Today is 2 weeks that my Dad passed away. He was diagnosed 8 weeks ago, we had no idea at the time that he had cancer, neither did he. His prognosis was 2-6 weeks to live. We (my mum, myself & 3 sisters) took him home and cared for him. The last few days with him were beyond heartbreaking. I feel like I detached a little “this isn’t Dad” it got me through. After his prognosis we all fell apart, crying, sobbing. I was suffering panic attack and anxiety for weeks. We pulled it together and got through and did such an amazing job caring for him, I’m really proud of my family.
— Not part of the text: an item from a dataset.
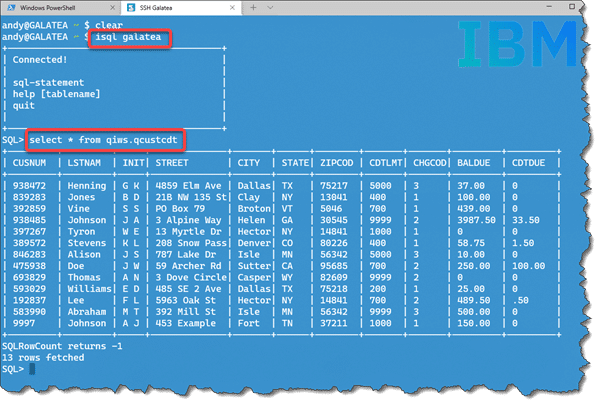Click the BALDUE column header

(x=468, y=162)
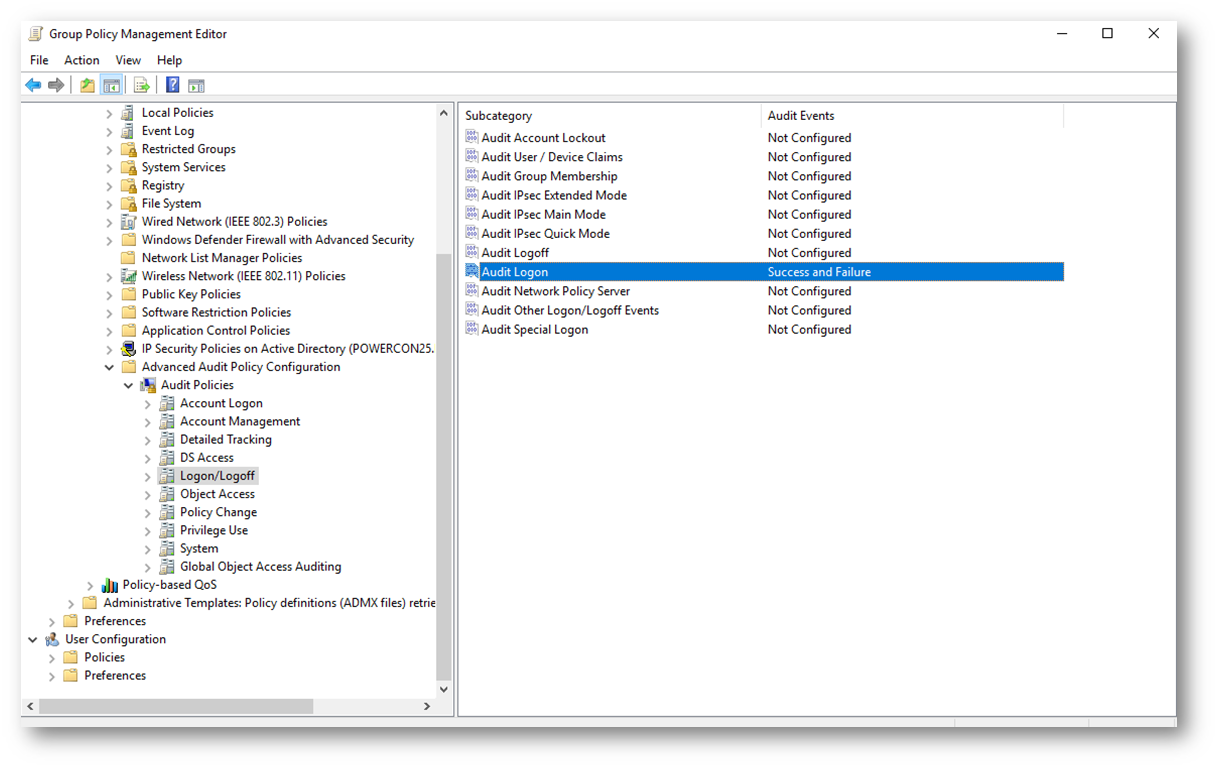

But now since Dad has gone I can’t cry. I haven’t been able to sob or scream like I thought I would. Friends are sobbing for me, they are checking on me and asking am I okay?
I don’t know how to answer. Yes I feel fine?? I don’t like to think about him not being here. I replay the last few weeks through my head but if I think about the future without him my brain just blocks it, I’m literally not able to process it.
Im a wife and mother to 3, I’m also helping my sisters take care of my Mum. I need to stay busy so I can’t think. I distract myself at any chance I get before I start overthinking. I’m going back to work next week as I’ve had the last 10 weeks off.
Why cant I cry? When will it actually hit me? Will I be numb forever. I don’t like to say he’s gone because I don’t believe he is.
I'm sorry for your loss. It's never easy when you lose a loved one. We all grieve differently, but you need to grieve & not hide it away. You may have already done some of your grieving after his prognosis?? I don't know, but it does sound like you need to speak with someone, especially if your mind is blocking out your father's death. Not much good could come of deferring it. Try not to distract yourself from the thought of your father's death, but instead embrace it and see what happens. It sounds like you have a very supportive & caring family around you, so you will have a lot of help when you need it, I think.
I wish you all the best
So sorry to hear about your dad.
It was so sudden from his diagnosis to his passing that you are still trying to process it.
My partner died 7 weeks ago. The days I dont cry I feel guilty as if I should be...
Then out of the blue it happens.
I feel guilty everytime I catch myself laughing with friends.....as if I should be grieving more.
You are so busy with life as a mum..sister and daughter.
Be kind to yourself.
If you aren't crying it doesnt mean you didnt love your dad. Probably like me you can look at photos or videos and they make you feel happy and at peace. Thats ok too.
Sending you a big hug....
So much of your story hits home for me and it was what I needed t
I recently lost my father very quickly as well. Diagnosed 6th May 2021 passed 15th June 2021.
I cried when we knew our time was running short, when he passed and the funeral. I was able to kind of turn off when we got home and I had to help sort meds out. And like you said near the end switch off and do what needs to be done. because well im sorry but our parents had to do those things for us when we wouldn't.
I'm at loss with 'not grieving right'. I feel more numb then typical grief. Spend most of the day in bed sleeping.
I think all our reactions are right for us. I think I'm still in the shock stage due to how quick and horrible was.
I hope you are doing better (what ever that may be) x
Sorry to hear your Dad's loss. The reason you can't cry is because him dying didn't yet sink in your mind. In layman's term , there is no yet acceptance. I have a friend who lost his father too but, not in cancer. It took her at least 3 months before crying. What you are undergoing is normal , just give more time for yourself to internalize everything.
My mum passed away 2 weeks today and i feel nearly exactly like you do. She had a long battle with cancer until 5 weeks ago when were told that there was no more treatment and just make here "comfortable".
My mum was my person, my best friend, my anchor. People keep checking on me and asking if i'm ok and i mostly am, it feels weird to not be balled up in the corner sobbing for such a loss, but i have 2 kids and run a business and you kind of just have to keep going. I agree that your brain sort of blocks it away for you somehow, until you're ready or something. I have had a few sad moments here and there, but I feel like I'm still in shock - or like I can just drop into her house tomorrow and she'll be there... Death is such a strange thing to process. Just take your time and be gentle with yourself. one day at a time. one moment at a time. I have been writing letters to my mum when i want to tell her something and putting them in a box - i may burn these all at a later date but maybe that's something you could do that might help get some feelings out?